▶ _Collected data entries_
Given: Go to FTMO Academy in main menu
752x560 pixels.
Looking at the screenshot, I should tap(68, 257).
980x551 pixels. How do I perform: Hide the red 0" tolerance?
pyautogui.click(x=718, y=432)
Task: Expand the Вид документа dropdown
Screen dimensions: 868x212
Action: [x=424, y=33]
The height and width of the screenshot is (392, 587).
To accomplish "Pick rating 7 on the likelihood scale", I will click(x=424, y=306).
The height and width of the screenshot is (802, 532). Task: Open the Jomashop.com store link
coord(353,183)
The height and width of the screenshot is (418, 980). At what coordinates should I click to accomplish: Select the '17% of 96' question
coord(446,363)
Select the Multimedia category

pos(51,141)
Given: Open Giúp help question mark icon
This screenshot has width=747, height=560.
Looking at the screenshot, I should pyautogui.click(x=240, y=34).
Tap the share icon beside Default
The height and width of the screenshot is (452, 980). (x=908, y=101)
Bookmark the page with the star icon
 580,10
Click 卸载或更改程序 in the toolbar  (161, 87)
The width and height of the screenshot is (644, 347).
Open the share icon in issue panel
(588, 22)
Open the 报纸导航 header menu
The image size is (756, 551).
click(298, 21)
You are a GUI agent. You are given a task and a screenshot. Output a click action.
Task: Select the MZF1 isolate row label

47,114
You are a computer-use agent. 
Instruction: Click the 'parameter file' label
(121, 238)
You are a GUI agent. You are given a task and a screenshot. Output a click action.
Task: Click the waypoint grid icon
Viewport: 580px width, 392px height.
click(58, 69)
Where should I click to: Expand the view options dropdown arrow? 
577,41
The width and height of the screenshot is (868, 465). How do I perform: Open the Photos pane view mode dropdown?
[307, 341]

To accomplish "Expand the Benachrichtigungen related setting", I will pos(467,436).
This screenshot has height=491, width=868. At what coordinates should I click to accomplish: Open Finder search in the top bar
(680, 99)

▶ _WHAT THE TASK REQUIRES_
Give back the entries above precisely as they appear.

▶ _RESPONSE TO THIS TASK_
Given: Go to FTMO Academy in main menu
752x560 pixels.
Looking at the screenshot, I should tap(68, 257).
980x551 pixels. How do I perform: Hide the red 0" tolerance?
pyautogui.click(x=718, y=432)
Task: Expand the Вид документа dropdown
Screen dimensions: 868x212
Action: [x=424, y=33]
The height and width of the screenshot is (392, 587).
To accomplish "Pick rating 7 on the likelihood scale", I will click(x=424, y=306).
The height and width of the screenshot is (802, 532). Task: Open the Jomashop.com store link
coord(353,183)
The height and width of the screenshot is (418, 980). At what coordinates should I click to accomplish: Select the '17% of 96' question
coord(446,363)
Select the Multimedia category

pos(51,141)
Given: Open Giúp help question mark icon
This screenshot has width=747, height=560.
Looking at the screenshot, I should pyautogui.click(x=240, y=34).
Tap the share icon beside Default
The height and width of the screenshot is (452, 980). (x=908, y=101)
Bookmark the page with the star icon
 580,10
Click 卸载或更改程序 in the toolbar  (161, 87)
The width and height of the screenshot is (644, 347).
Open the share icon in issue panel
(588, 22)
Open the 报纸导航 header menu
The image size is (756, 551).
click(298, 21)
You are a GUI agent. You are given a task and a screenshot. Output a click action.
Task: Select the MZF1 isolate row label

47,114
You are a computer-use agent. 
Instruction: Click the 'parameter file' label
(121, 238)
You are a GUI agent. You are given a task and a screenshot. Output a click action.
Task: Click the waypoint grid icon
Viewport: 580px width, 392px height.
click(58, 69)
Where should I click to: Expand the view options dropdown arrow? 
577,41
The width and height of the screenshot is (868, 465). How do I perform: Open the Photos pane view mode dropdown?
[307, 341]

To accomplish "Expand the Benachrichtigungen related setting", I will pos(467,436).
This screenshot has height=491, width=868. At what coordinates should I click to accomplish: Open Finder search in the top bar
(680, 99)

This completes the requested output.